The split view capability enables other side-by-side analysis use cases:

  • Look and compare two different regions

  • Apply two different filters in each view (e.g., looking at slow traffic in the first, and fast traffic in the second)

  • Style your data by two different properties (e.g., styling by speed in the first, and by total distance in the second)

Step 2.3: Analyze traffic in different city neighborhoods, also looking at all traffic passing through a certain neighborhood

For this step of the tutorial, we are going to look at traffic in different neighborhoods in Hamburg, Germany.

For this we will create an Areas of interest layer by uploading a GeoJSON file with the neighborhoods:

  • Download and save hamburg.geojson, a file with the different neighborhoods.

  • Select Areas of interest on the navigation bar on the left.

    Figure 9. Areas of interest can be added by uploading a GeoJSON file.
  • Click on the ADD AREAS OF INTEREST button on the top right of the page.

  • Drag 'n drop the hamburg.geojson file on the drop box or click on the drop box and select the file using the file chooser UI.

When the file is uploaded it shows the shapes on a map, next to a number of configuration options.

  • Display name: This is the name of that will be used for the layer on the map in the Visual analytics page.

  • Description: An optional description to help other users understand what this file is meant for.

  • Area display name property: Here you select which property is used to reference each shape.

  • Distance threshold: Allows to set a distance in meters surrounding the shape (or point) to extend the shape with.
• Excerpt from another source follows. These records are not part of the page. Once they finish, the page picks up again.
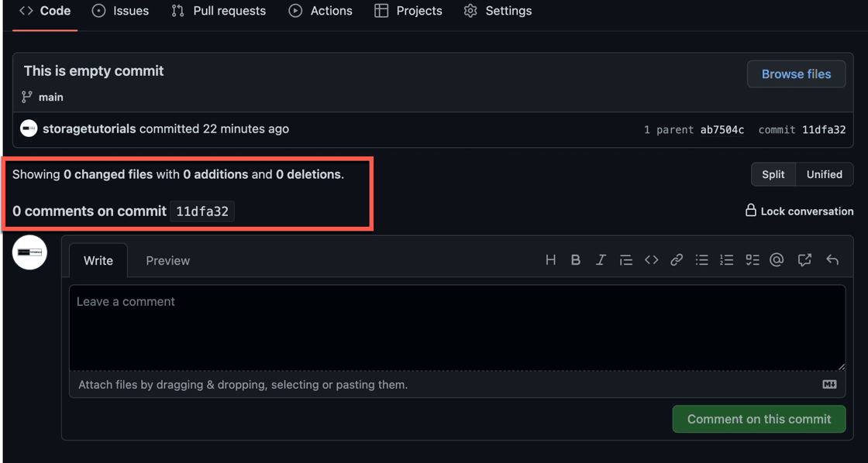The image size is (868, 463).
Task: Switch diff view to Unified
Action: click(x=825, y=174)
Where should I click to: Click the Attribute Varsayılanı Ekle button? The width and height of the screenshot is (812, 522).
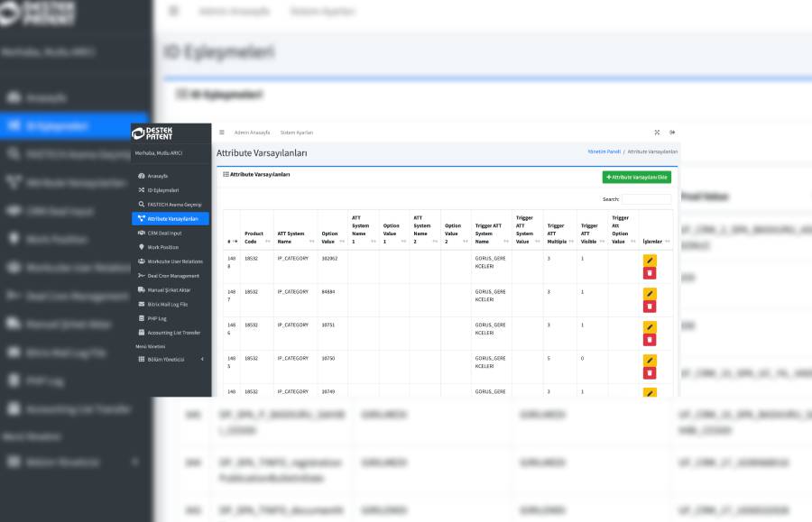click(636, 178)
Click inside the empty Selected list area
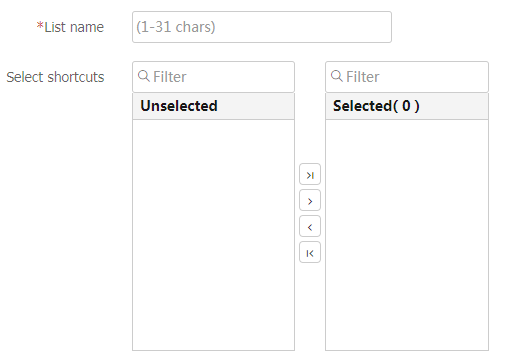Viewport: 508px width, 363px height. [407, 235]
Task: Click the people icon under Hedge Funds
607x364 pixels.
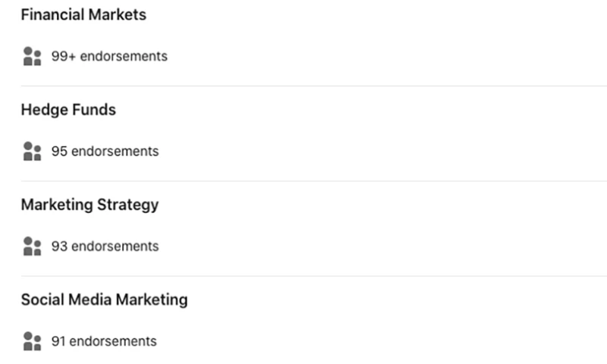Action: [31, 151]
This is especially useful for point locations.

    Figure 10. Choosing a GeoJSON data property as area display name property.

Let’s finalize the Area of interest creation:

  • Click on the dropdown box to select the Area display name property.

  • Select Stadtteil.

  • Press SAVE.

Now, let’s look at all traffic inside and passing through a specific neighborhood.
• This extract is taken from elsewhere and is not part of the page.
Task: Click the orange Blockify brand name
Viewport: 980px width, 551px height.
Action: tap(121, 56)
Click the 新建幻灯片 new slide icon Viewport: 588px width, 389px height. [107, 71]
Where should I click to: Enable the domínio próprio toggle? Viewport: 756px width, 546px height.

For this follow these steps:

  • Go back to the Visual analytics page and reload the page to go back to the default settings.
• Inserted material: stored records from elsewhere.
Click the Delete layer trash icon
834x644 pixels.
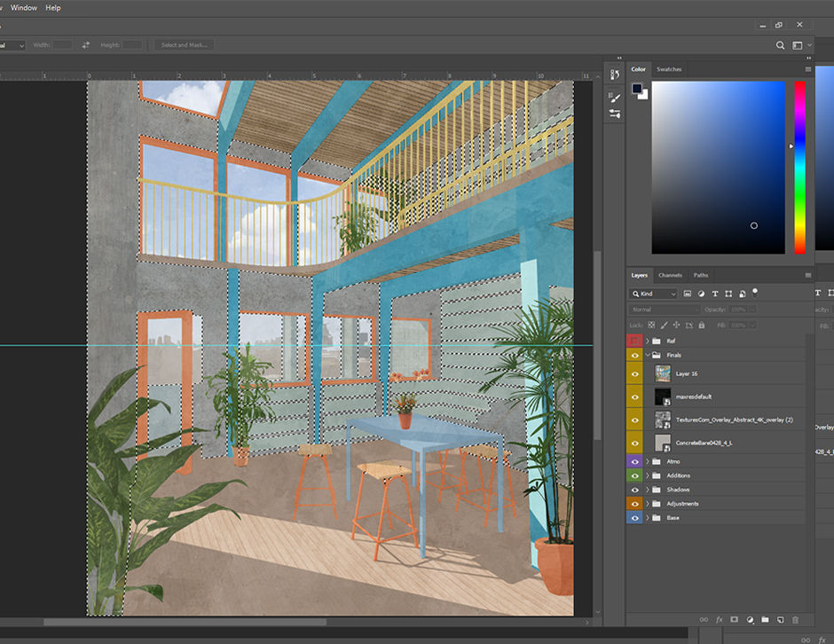[x=797, y=619]

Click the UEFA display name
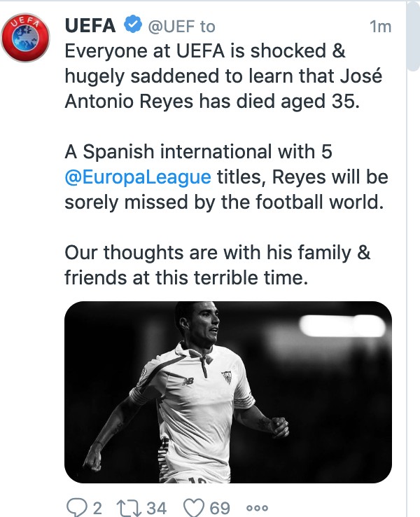pyautogui.click(x=91, y=26)
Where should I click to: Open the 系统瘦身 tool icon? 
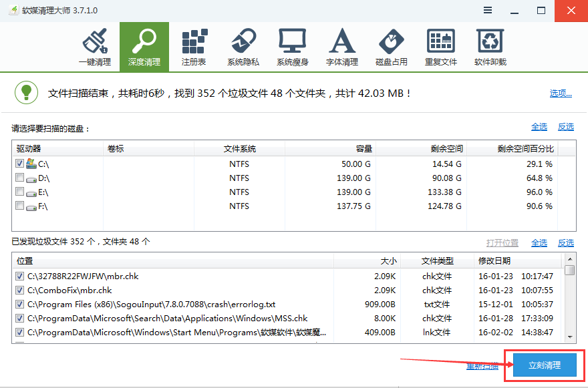293,45
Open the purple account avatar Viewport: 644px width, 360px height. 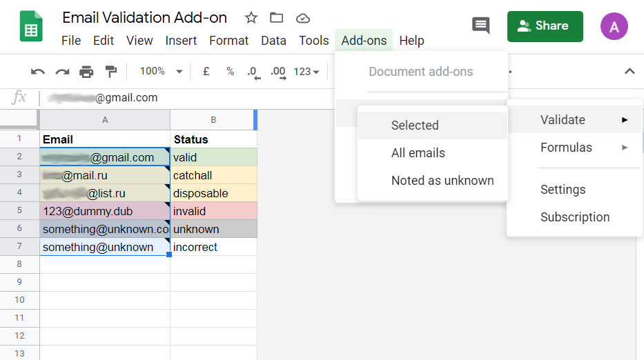614,26
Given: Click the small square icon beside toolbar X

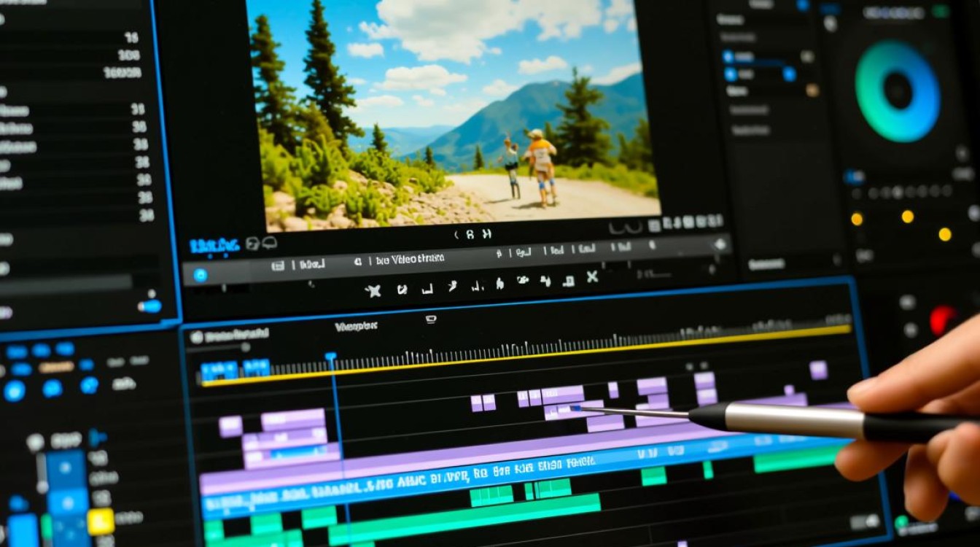Looking at the screenshot, I should pyautogui.click(x=569, y=280).
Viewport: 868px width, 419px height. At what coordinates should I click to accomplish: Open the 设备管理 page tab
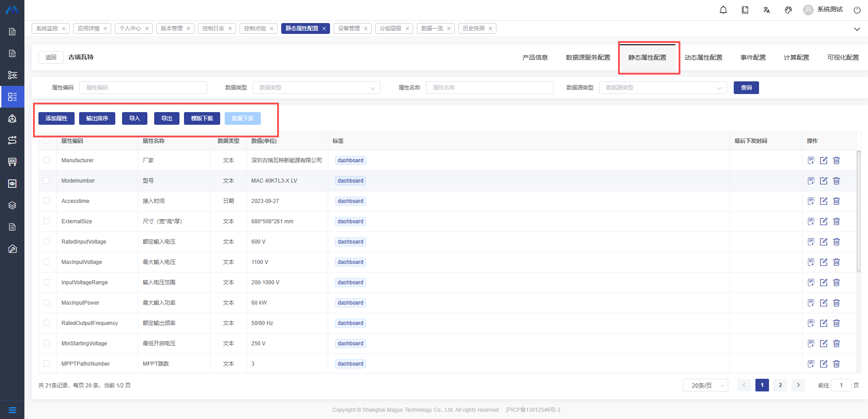349,28
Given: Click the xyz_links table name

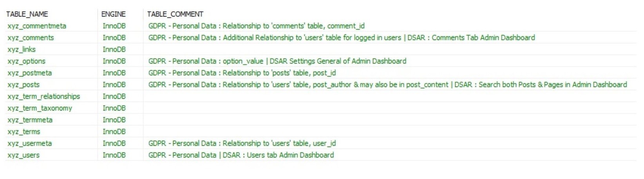Looking at the screenshot, I should pyautogui.click(x=22, y=49).
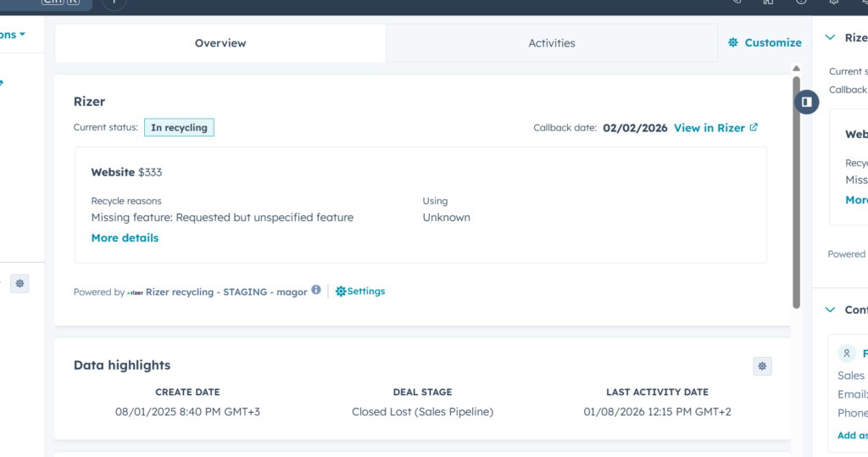
Task: Open Rizer card Settings with gear icon
Action: [360, 291]
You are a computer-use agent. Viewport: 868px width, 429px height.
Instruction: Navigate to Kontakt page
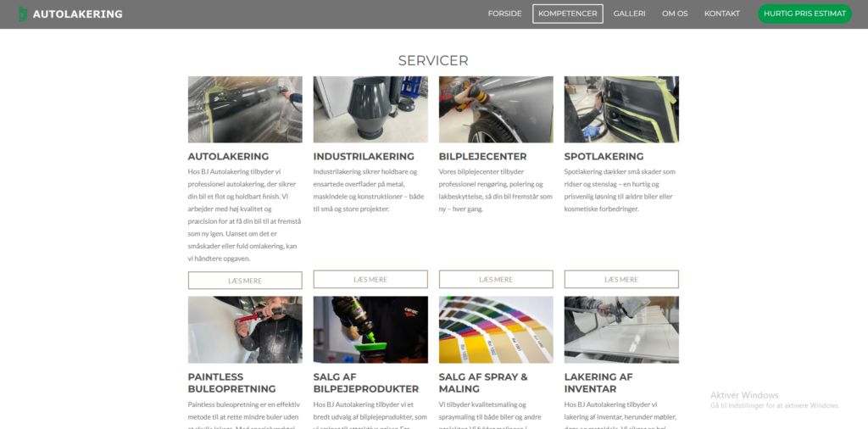pyautogui.click(x=721, y=14)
  • In the Filters section in the LAYERS panel, set an area filter using the Steinwerder neighborhood:

    • In the Filter by dropdowns, select Area in the first dropdown and leave the second dropdown on Inside

    • In the Filter value dropdown, select Steinwerder.

    • Click on the INCLUDE button.

      Figure 11. Filtering using one of the uploaded GeoJSON shapes, to look at traffic inside a city neighborhood.

We now have applied a filter that retains only the floating vehicle records inside the Steinwerder area. You can navigate and zoom in on the data to further inspect the area. Note that the histogram statistics, for example on the timeline, are now reflecting the applied spatial filter.

You can disable the filter again in two ways:

  • By clicking on the x button on the map.

  • By clicking on the x button on the chip in the Filters section of the LAYERS panel.

Let’s now try and identify what traffic passes through this area:

Figure 12. Right clicking on the map reveals the context menu that can be used to add a shape filter.
  • Right-click on the area on the map.

  • A context menu should now be shown.Select Use shape Steinwerder as filter.

  • Then select Through.

Note how in the Filters section of the LAYERS panel a chip appears saying Through: Steinwerder (x). We have now applied a filter that retains all records of all trips passing through the selected area.

Let’s look at where this traffic is coming from:

  • Enable the Dark background layer and disable the Satellite & Labels.

  • Right-click on the map and select Fit Map.

  • Select Total distance as the property to visualize on the map from the Style by dropdown box in the LAYERS panel.

  • Move the ACCUMULATION slider in the LAYERS all the way to the left to disable density coloring.

    Figure 13. Traffic through the Steinwerder neighborhood in Hamburg colored by trip length (short trips in blue, long trips in red).

This picture now shows all trips passing through Steinwerder from all over Germany, the Netherlands, and Denmark.